Il était assis devant l'âtre de son bureau et les flammes du foyer derrière sa tête sombre le faisait ressembler à quelque divinité hindoue.

« Oui. J'ajoute que Severus Snape ici-même m'aide pour tout ce qui concerne les dosages. Comme vous le savez, je suis très bon pour tout ce qui concerne la préparation des potions, l'aspect pratique, la mise en œuvre et la connaissance érudite des recettes déjà créées. Mais lui, Seve… Snape, sait faire preuve de beaucoup de raffinement dans leur amélioration. »

« Je le sais », dit le professeur en souriant. « Il est tout à fait exceptionnel dans le domaine des potions. Je n'ai jamais connu aucun élève de son niveau dans ma matière. »

Severus sentit une chaude fierté envahir sa poitrine.

« Mais vous ne devez pas vous épuiser à la tâche pour autant ! » poursuivit Agni en se levant, comme pour conclure la discussion. « Mme Pomfresh m'a dit qu'elle vous voyait souvent à l'infirmerie ces derniers jours… »

Les deux camarades s'entre-regardèrent.

« Tu as vu, ils parlent de nous entre eux », chuchota Severus quand ils sortirent du bureau.

« En tout cas, lui, il a l'air réellement fatigué », dit Lucius. « Il y a eu des rumeurs comme quoi il avait failli partir. »

On était samedi. Pleins d'enthousiasme suite à l'accueil de leur formule, les deux garçons se rendirent immédiatement à la bibliothèque pour continuer à travailler. Ils avaient profité de leur entrevue avec le maître de potion pour lui faire signer des autorisations de lecture : il y avait un ouvrage sur les propriétés du sang de bouc et plusieurs autres sur les créatures magiques, notamment les Fairies – ils espéraient trouver des indications sur le « Royaume des fées » dont parlait Angus dans sa lettre.

Le travail de la formule et les expérimentations pour la potion l'avaient considérablement rapproché de Lucius. Ce dernier désormais ne travaillait plus seul à la bibliothèque, mais avec Severus. Ils travaillaient ensemble dans le dortoir de leur maison, dans son oubliette. Ils mangeaient ensemble. Le week-end, ils allaient à Pré-aux-Lards acheter des ingrédients. Alors, il ne manquerait plus que cette coccinelle à cheveux blonds se glisse entre eux, même si Severus était bien conscient que ce qu'il avait obtenu était déjà beaucoup, et quelque chose qu'il n'aurait jamais espéré quelques mois auparavant. La seule véritable ombre au tableau était ce soir où le jeune homme s'était énervé, l'appelant par son nom de famille et lui répondant vertement, comme au temps où il le bousculait sans lui dire pardon et le toisait avec un air infiniment arrogant. Mais ça n'avait pas duré, il s'était excusé le lendemain, en lui caressant les cheveux. Cette sensation de la main aux nombreuses bagues glissant sur sa tête… Comme elle était réconfortante, et apaisante. Elle lui donnait le profond sentiment d'être aimé.

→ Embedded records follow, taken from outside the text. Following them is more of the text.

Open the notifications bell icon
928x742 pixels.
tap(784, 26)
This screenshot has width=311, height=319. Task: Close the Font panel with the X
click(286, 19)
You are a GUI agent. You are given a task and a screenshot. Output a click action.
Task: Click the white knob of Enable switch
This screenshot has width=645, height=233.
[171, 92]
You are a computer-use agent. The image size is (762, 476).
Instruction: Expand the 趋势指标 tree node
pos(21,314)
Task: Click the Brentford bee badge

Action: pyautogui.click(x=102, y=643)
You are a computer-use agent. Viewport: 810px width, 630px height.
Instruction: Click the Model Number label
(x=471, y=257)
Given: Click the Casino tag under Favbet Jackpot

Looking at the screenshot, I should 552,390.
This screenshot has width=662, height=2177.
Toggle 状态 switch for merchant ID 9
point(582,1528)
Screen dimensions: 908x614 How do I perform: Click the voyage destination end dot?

« Oui… Si on trouve ce royaume et qu'on y ramène cette fée, je serai débarrassé d'elle », songeait Severus en son for intérieur, tandis qu'il tournait les pages de grimoire.

Leurs recherches leur apprirent un certain nombre de choses sur les fairies : elles parlaient leur propre langue, aimaient par-dessus tout servir d'ornement, étaient gaies mais peu altruistes. Quant à leur civilisation, tous les livres qu'ils consultèrent ce jour-là leur indiquèrent qu'elles ne vivaient qu'à l'état sauvage, majoritairement sur le continent européen, et qu'elles n'avaient aucune société ou organisation comparable à celles des hommes, voire même des abeilles. Ils ne trouvèrent aucune trace du Royaume des fées.

Quand la grande horloge sonna vingt-et-une heures, les deux adolescents sortirent s'aérer. Mars était arrivé, déjà l'herbe avait une odeur différente. Mais les préoccupations des deux adolescents étaient ailleurs.

« Tout cela ne m'inspire guère », soupira Lucius en s'allumant une cigarette. « Si même les livres de Poudlard ne parlent pas de ce mystérieux royaume… »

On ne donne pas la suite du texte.